Fundada por discípulos do lendário Mestre Bimba, criador da Capoeira Regional, a Fundação que leva seu nome atua com projetos socioculturais há décadas, mantendo viva a tradição da capoeira como elemento de identidade e instrumento de inclusão social. O Capoerê é um desses braços, acolhendo crianças e adolescentes do Centro Histórico em aulas gratuitas, com foco não apenas nos golpes, mas na formação cidadã.
“Capoeira não é só o movimento”, repete Eric Vinicius Almeida Tavares, 18 anos, estudante de jornalismo e capoeirista nas horas vagas. Com olhar crítico e palavras afiadas, ele traduz a filosofia do projeto: “acho que a melhor palavra para explicar o sentimento é respeito. Toda aula o professor lembra para nós quem era Mestre Bimba, a história da capoeira e do projeto. A capoeira é a representação da luta de todos os negros que passaram mais de 300 anos sendo escravizados pelo Brasil e, quando libertos, relegados para a margem da sociedade”, destaca.
Para ele, o Capoerê foi mais que uma prática corporal: foi um reencontro com sua própria herança. “Passei a ficar mais disposto e confiante. Além disso, foi uma forma que encontrei de praticar exercícios numa agenda corrida. O projeto foi uma oportunidade”.

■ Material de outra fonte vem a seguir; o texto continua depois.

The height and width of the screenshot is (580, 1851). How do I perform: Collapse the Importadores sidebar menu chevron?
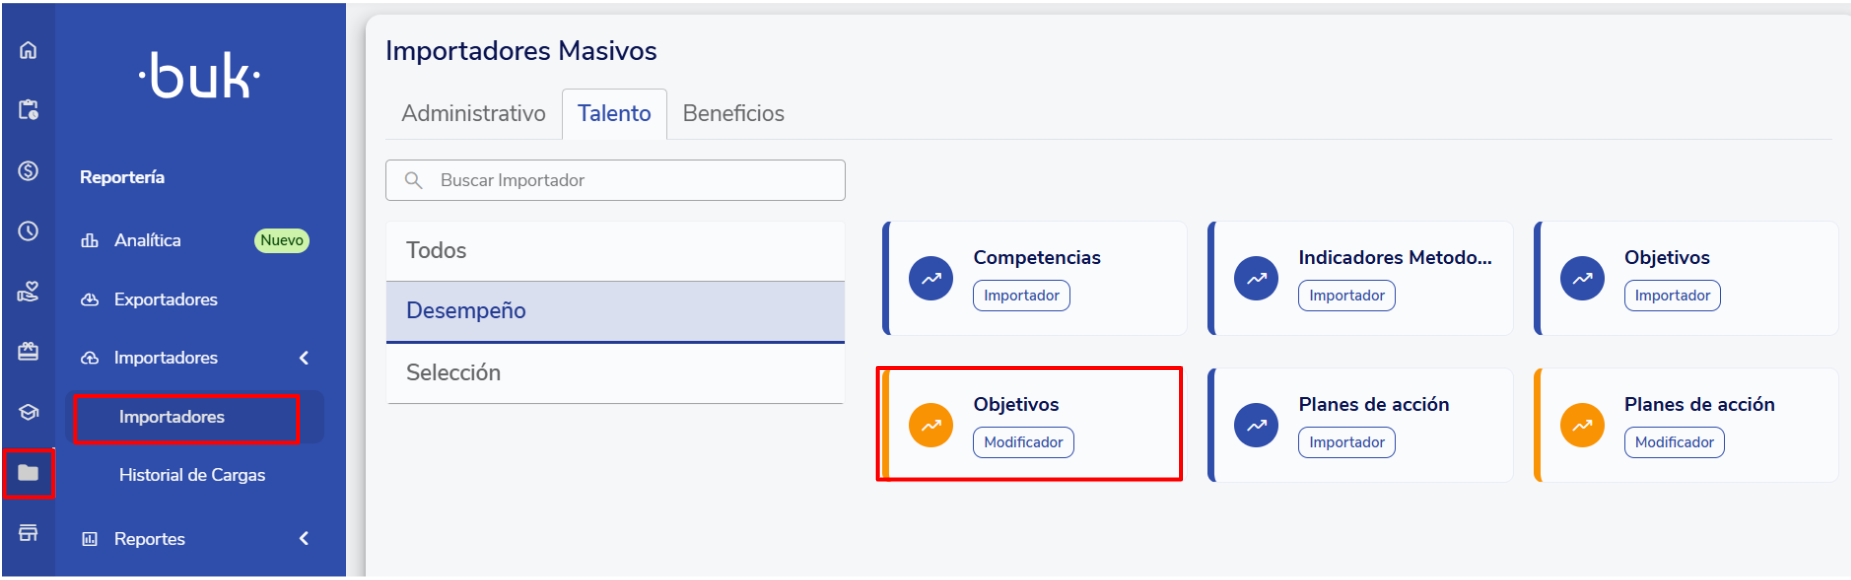point(304,358)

No Pelourinho, onde a memória do tráfico negreiro ainda ecoa entre as fachadas coloniais e igrejas barrocas, a roda de capoeira é mais que uma expressão artística: é um rito de ressignificação.
“Devemos valorizar isso cada vez mais. O ambiente cultural do Pelourinho e a sua história. Acho notável como conseguimos ressignificar um dos locais mais brutais do período escravocrata para um ponto turístico da capital. Claro, devemos sempre lembrar para não repetir, mas não podemos ficar presos somente à essa imagem”, conclui Tavares.
Ao lado da capoeira, outros projetos também fincam suas raízes no território do Pelô — iniciativas de reforço escolar, oficinas de percussão, aulas de teatro, dança e leitura, organizadas por instituições como o Ilê Aiyê, a Fundação Pierre Verger, o Olodum e a própria Fundação Cultural do Estado da Bahia, que administra equipamentos como a Casa do Benin, a Casa de Angola e o Centro Cultural Solar Ferrão.